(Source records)
* * * * * * *

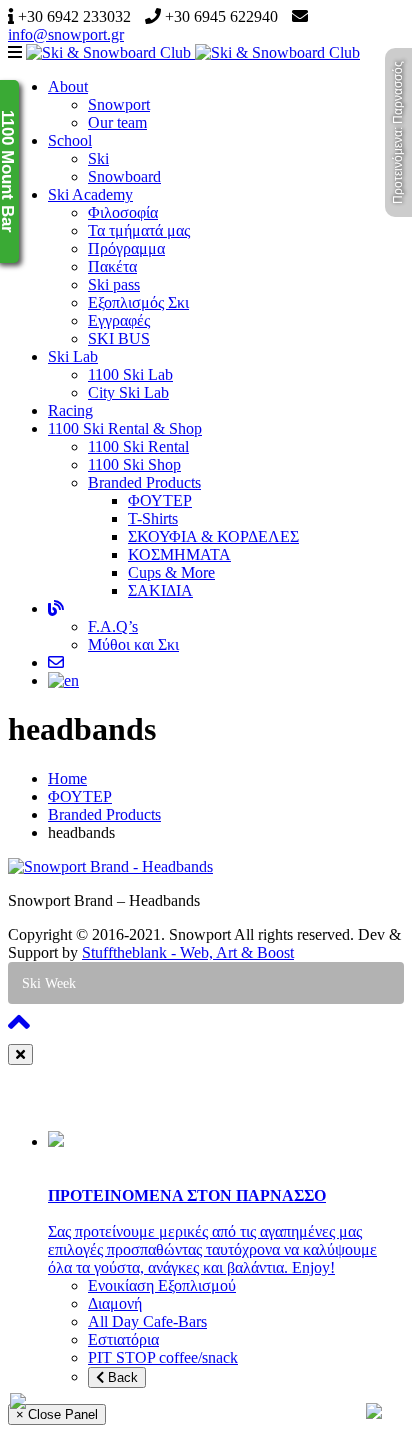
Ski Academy (90, 194)
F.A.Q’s (113, 626)
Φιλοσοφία (123, 212)
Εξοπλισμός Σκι (138, 302)
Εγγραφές (119, 320)
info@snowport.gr (66, 34)
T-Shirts (153, 518)
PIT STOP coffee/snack (163, 1357)
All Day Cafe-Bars (147, 1321)
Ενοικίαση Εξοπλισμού (162, 1285)
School (70, 140)
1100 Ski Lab (130, 374)
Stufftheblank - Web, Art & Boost (188, 952)
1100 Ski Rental (138, 446)
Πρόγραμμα (126, 248)
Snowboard (124, 176)
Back (121, 1377)
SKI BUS (119, 338)
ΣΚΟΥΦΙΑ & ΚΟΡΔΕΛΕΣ (213, 536)
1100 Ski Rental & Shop (125, 428)
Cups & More (171, 572)
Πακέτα (112, 266)
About (68, 86)
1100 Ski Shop (134, 464)
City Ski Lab (128, 392)
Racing (70, 410)
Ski (98, 158)
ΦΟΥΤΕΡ (160, 500)
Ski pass (114, 284)
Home (67, 778)
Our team (117, 122)
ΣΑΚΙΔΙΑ (160, 590)
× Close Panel (57, 1414)
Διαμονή (115, 1303)
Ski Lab (73, 356)
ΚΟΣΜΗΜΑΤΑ (179, 554)
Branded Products (144, 482)
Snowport (119, 104)
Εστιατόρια (123, 1339)
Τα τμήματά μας (139, 230)
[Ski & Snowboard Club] (193, 52)
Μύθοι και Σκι (133, 644)
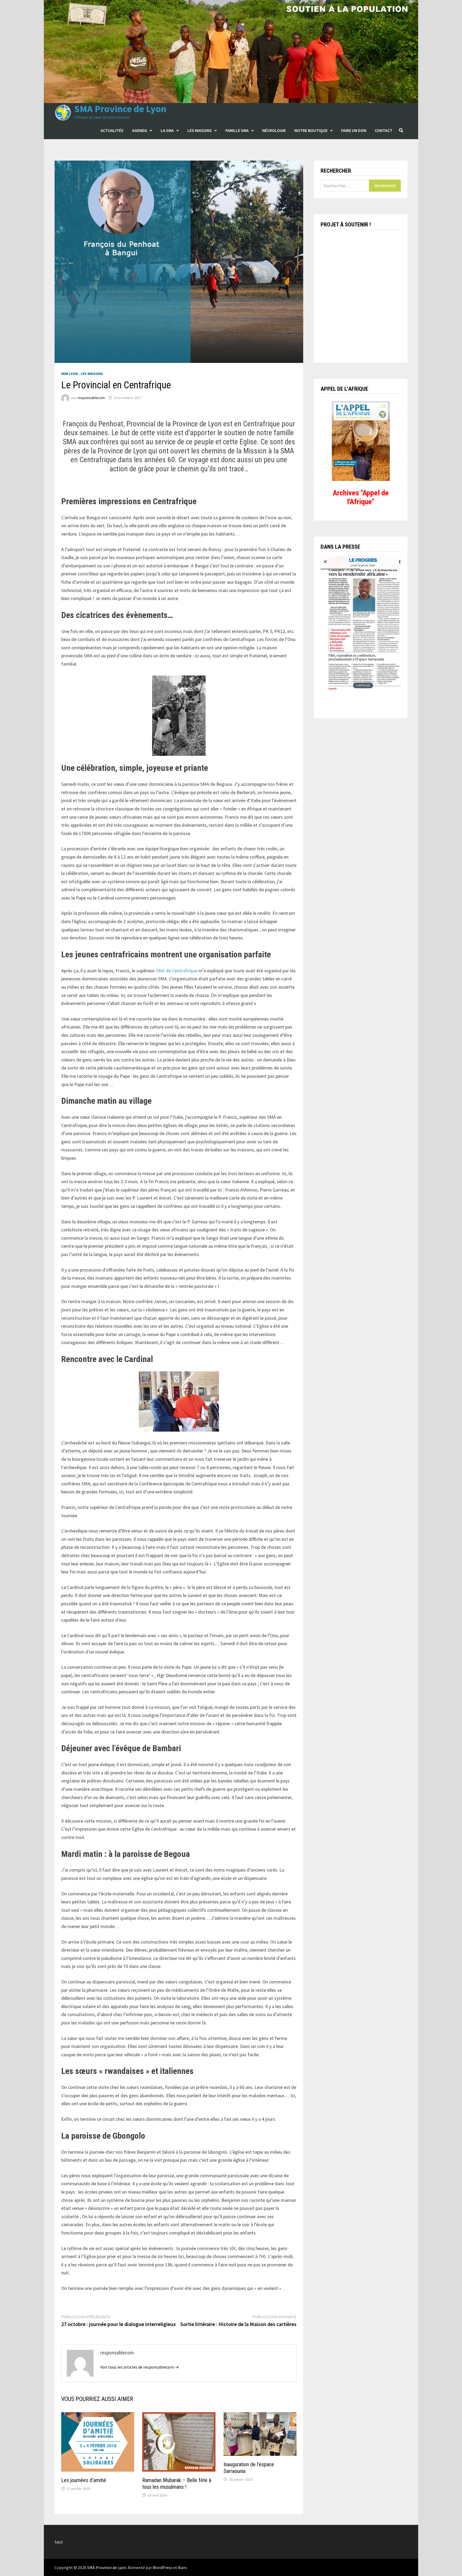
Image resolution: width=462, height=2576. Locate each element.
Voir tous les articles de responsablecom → (139, 2367)
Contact (383, 130)
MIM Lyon (69, 373)
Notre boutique (311, 130)
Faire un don (353, 130)
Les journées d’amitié (83, 2480)
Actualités (112, 130)
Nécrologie (274, 130)
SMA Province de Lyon (120, 109)
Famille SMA (237, 130)
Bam (182, 2567)
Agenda (139, 130)
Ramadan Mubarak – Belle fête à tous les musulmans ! (176, 2483)
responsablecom (91, 397)
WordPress (162, 2567)
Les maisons (199, 130)
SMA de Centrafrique (176, 971)
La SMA (167, 130)
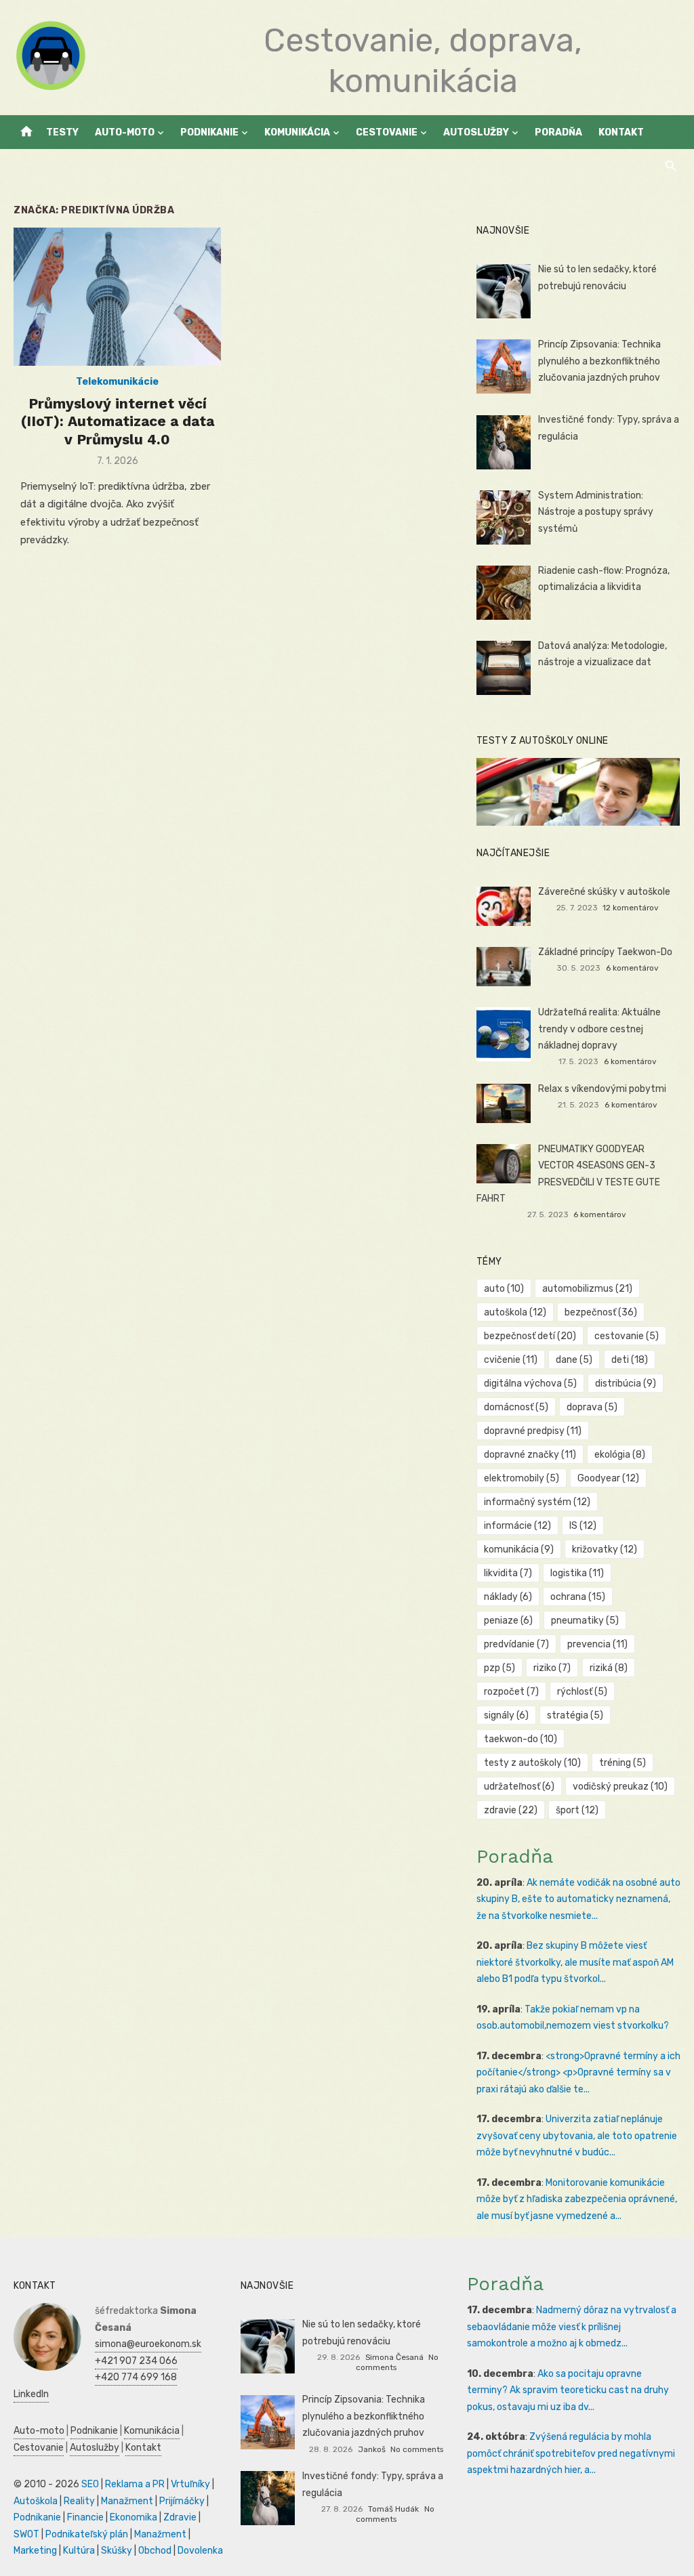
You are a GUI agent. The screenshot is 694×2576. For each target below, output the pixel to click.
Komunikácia (297, 132)
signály (506, 1715)
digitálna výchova (530, 1383)
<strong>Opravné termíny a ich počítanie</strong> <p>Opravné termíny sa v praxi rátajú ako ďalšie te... (578, 2072)
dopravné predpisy (532, 1431)
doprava (592, 1407)
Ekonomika (133, 2517)
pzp (499, 1668)
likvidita (508, 1573)
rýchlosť (582, 1691)
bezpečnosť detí (530, 1336)
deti (629, 1360)
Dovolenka (200, 2550)
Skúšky (116, 2550)
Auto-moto (125, 132)
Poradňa (558, 132)
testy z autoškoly (532, 1763)
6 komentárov (632, 968)
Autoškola (36, 2501)
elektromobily (521, 1478)
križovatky (604, 1549)
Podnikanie (209, 132)
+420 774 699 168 (136, 2377)
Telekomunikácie (117, 381)
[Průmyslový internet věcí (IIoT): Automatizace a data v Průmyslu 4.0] (117, 297)
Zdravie (180, 2517)
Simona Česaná (394, 2357)
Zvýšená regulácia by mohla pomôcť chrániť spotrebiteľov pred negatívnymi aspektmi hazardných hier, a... (571, 2453)
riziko (552, 1668)
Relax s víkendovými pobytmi (602, 1089)
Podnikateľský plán (86, 2534)
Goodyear (608, 1478)
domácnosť (516, 1407)
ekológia (619, 1454)
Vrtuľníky (190, 2484)
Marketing (35, 2550)
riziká (609, 1668)
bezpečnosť (601, 1312)
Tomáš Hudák (393, 2509)
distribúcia (625, 1383)
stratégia (575, 1715)
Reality (79, 2501)
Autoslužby (476, 132)
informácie (517, 1526)
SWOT (26, 2534)
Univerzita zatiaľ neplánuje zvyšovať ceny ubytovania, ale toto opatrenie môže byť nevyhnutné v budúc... (576, 2135)
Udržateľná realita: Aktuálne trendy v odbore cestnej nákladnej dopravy (599, 1029)
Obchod (154, 2550)
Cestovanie (386, 132)
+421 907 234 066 (136, 2361)
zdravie (510, 1810)
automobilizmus (587, 1288)
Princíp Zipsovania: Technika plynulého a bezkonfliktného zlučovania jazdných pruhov (599, 361)
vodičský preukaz (620, 1786)
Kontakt (621, 132)
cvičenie (510, 1360)
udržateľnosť (519, 1786)
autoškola (515, 1312)
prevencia (597, 1644)
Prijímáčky (182, 2501)
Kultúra (79, 2550)
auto (504, 1288)
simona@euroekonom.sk (148, 2344)
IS (582, 1526)
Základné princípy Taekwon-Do (605, 952)
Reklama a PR (135, 2484)
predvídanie (516, 1644)
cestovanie (626, 1336)
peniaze (508, 1620)
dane (574, 1360)
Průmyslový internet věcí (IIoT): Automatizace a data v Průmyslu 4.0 (117, 421)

* * * * * * *

→ **Work instruction**:
What you give back should be exactly the lines of the data above from the line with "SWOT (26, 2534)" through the line with "Cestovanie (386, 132)", both of those included, and nothing more.

→ **Result of this exercise**:
SWOT (26, 2534)
Univerzita zatiaľ neplánuje zvyšovať ceny ubytovania, ale toto opatrenie môže byť nevyhnutné v budúc... (576, 2135)
Udržateľná realita: Aktuálne trendy v odbore cestnej nákladnej dopravy (599, 1029)
Obchod (154, 2550)
Cestovanie (386, 132)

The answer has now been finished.